Pada jam makan siang, ada Migan Zulmi, kader dari Jabar yang membagikan konsumsi untuk penampil dari masing-masing daerah sambil teriak-teriak dengan logat ngapaknya yang lucu. Menu makan siangnya istimewa, racikan dari dapur Warisan yang dikelola oleh Retno Sulistyowati. Dikemas memakai besek (wadah dari anyaman bambu), dengan sajian menu tiga jenis lauk pauk yang kental dengan bumbu rempah. Terlihat dari cita rasanya yang tinggi, pasti dimasak dengan penuh suka cita. 

Acara berlangsung tepat waktu, yang semula saya ada rasa cemas takut mundur waktu pertunjukan, karena saya dan teman-teman Bali harus mengejar pesawat kembali ke Bali.

Tibalah pertunjukkan Sendratari Amukti Palapa di segmen kedua, semua pemain hening sebelum tampil. Silih berganti tampil sesuai urutannya. Dari luar, kami terlihat euforia, tetapi aslinya tidak, terpancar dari cahaya muka semua pemain. Saya dan tim penari tampil menari sekitar dua menit, tapi rasanya seperti habis lari maraton penuh tenaga. Telapak tangan teman-teman dingin, tapi puas karena sudah bisa menampilkan performanya dengan maksimal.

Di akhir acara, semua pemain naik panggung sambil sama-sama menyanyikan lagu “Sabda Nusantara” dan lagu penutup yaitu “Bangkit”. Entah kenapa, air mata saya menetes tak berhenti dipenuhi rasa kebahagiaan yang luar biasa. 

Karena untuk bisa ada di sini di RRI Jakarta itu penuh perjuangan. Dari saya yang sama sekali tidak punya dana untuk transportasi, kemudian masalah waktu yang bertepatan saya juga harus tugas di pura, membuat saya berserah total menyerahkan semua pada Tuhan.

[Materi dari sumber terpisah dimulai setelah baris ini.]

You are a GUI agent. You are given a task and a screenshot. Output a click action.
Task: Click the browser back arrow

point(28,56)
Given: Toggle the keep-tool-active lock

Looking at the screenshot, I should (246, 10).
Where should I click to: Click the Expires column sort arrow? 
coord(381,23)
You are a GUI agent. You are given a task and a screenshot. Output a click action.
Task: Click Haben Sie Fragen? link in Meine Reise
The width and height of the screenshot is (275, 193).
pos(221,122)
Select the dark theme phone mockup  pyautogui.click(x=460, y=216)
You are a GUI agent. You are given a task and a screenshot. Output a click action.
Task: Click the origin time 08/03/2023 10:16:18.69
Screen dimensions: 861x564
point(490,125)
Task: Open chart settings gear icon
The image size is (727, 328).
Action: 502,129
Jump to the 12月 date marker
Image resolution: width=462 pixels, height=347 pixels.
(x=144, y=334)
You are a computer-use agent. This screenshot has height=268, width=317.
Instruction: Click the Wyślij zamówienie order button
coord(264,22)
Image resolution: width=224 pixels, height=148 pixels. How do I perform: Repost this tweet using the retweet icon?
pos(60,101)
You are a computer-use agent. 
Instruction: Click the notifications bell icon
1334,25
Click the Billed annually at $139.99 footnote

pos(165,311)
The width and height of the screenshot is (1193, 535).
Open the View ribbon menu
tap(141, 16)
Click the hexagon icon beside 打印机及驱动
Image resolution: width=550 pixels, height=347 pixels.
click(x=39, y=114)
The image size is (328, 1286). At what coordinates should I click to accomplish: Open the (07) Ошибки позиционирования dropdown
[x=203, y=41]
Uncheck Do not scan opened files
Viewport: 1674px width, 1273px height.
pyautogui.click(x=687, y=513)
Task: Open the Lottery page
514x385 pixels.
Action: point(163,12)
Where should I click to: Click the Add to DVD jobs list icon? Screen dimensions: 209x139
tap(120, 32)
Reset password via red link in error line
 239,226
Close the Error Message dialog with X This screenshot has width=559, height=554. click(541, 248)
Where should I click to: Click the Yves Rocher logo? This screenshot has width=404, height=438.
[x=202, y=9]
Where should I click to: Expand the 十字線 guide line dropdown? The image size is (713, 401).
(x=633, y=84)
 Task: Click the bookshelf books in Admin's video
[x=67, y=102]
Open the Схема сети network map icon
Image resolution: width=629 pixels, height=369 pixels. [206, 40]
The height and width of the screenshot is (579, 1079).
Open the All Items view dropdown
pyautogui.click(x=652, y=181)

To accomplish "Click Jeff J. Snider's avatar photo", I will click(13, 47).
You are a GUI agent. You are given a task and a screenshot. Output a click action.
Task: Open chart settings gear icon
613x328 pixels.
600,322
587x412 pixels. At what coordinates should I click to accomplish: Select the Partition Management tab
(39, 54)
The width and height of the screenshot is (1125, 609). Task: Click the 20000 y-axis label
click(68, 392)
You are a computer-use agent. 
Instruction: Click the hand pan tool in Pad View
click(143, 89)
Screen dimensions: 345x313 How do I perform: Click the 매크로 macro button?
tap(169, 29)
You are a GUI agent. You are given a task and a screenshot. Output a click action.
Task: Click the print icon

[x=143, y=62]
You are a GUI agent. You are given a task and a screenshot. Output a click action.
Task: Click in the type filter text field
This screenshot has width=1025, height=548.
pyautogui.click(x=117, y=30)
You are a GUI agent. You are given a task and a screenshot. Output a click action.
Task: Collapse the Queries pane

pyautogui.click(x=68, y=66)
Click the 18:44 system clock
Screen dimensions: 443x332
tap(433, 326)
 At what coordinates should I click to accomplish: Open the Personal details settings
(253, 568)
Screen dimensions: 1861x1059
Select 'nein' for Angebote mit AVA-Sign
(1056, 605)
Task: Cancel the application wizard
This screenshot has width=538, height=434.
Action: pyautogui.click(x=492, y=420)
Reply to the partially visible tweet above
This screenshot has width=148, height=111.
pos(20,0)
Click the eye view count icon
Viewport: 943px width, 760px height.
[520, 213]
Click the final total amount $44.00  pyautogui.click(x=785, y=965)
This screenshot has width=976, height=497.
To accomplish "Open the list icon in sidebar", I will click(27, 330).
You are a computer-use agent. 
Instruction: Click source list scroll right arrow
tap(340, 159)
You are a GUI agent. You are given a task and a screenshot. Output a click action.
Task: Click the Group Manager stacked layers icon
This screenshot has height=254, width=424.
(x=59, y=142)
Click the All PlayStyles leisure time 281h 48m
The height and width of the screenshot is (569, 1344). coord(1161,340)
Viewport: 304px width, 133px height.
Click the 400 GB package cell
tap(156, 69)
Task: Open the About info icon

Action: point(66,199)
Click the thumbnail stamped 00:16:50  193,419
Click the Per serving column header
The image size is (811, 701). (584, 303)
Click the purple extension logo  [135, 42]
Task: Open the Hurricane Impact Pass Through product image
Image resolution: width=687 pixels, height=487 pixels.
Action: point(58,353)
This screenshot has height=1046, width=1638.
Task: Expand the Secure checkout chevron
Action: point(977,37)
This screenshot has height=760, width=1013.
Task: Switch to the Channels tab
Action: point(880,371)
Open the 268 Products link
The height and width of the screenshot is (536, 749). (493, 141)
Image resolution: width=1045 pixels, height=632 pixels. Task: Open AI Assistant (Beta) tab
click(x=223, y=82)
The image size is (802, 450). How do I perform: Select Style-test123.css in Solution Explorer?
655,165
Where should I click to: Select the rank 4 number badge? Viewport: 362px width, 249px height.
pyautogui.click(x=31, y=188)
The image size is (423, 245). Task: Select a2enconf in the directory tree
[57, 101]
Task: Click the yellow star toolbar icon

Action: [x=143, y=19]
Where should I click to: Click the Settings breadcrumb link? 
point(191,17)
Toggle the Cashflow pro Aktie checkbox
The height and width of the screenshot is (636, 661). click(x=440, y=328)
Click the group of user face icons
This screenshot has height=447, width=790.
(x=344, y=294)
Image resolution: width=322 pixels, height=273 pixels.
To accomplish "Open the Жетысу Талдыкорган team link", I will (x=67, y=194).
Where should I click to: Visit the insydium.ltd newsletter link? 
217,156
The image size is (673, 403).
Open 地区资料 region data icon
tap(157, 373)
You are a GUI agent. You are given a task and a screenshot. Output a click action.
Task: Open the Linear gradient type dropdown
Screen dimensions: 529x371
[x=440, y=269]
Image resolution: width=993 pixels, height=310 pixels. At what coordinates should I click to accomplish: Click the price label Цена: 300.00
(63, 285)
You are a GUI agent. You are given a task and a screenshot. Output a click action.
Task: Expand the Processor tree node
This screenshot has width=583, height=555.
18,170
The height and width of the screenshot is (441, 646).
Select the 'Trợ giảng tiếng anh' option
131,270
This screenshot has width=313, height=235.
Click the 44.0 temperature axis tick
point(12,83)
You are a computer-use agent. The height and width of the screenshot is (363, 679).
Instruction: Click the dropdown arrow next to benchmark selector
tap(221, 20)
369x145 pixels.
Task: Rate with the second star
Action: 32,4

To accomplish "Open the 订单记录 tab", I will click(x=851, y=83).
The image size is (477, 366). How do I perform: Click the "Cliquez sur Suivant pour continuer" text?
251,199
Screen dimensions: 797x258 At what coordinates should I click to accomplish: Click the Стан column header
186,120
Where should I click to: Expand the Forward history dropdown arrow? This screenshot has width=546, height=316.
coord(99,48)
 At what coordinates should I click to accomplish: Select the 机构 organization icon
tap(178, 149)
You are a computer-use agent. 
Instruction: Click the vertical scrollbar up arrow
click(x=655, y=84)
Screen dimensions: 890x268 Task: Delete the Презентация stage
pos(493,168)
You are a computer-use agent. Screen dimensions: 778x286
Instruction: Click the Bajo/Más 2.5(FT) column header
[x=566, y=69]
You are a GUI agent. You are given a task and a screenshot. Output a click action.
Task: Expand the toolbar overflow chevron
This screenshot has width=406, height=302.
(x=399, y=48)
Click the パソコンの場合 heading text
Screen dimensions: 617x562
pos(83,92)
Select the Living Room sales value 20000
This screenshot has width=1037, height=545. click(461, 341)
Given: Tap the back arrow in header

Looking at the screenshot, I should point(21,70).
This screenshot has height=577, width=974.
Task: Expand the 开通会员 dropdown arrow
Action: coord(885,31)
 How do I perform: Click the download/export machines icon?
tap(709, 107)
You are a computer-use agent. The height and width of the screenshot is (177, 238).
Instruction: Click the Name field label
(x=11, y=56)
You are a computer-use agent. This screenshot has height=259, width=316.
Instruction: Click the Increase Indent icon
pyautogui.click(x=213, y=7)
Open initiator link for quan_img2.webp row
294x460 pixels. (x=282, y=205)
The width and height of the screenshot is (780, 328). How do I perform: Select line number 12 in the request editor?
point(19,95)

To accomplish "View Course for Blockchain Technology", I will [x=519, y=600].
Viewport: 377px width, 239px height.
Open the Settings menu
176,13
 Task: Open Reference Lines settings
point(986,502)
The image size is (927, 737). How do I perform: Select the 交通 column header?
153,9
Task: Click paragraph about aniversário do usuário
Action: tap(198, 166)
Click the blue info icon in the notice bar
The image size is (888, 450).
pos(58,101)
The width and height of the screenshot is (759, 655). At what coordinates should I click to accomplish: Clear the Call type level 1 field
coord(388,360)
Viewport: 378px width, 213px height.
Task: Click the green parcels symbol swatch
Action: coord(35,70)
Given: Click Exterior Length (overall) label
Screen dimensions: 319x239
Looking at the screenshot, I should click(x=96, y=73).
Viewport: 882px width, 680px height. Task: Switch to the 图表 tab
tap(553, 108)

Tak disangka, semuanya bisa lancar dan sukses berkat semua keluarga besar Pusaka Indonesia yang bekerja gotong royong, tulus ikhlas, yang belum pernah saya temui di mana pun. Saat menulis ini pun, saya masih meneteskan air mata, karena rasa bahagia dan bersyukurnya masih sangat terasa di hati. 

Terima kasih kepada semua pihak, rekan-rekan kader Pusaka Indonesia yang telah berkontribusi dalam bentuk apa pun untuk acara ini. Tentu saja terima kasih kepada Mas Guru SHD dan Mbak Ay, atas energi kasih yang sangat besar ini bagi kami semua.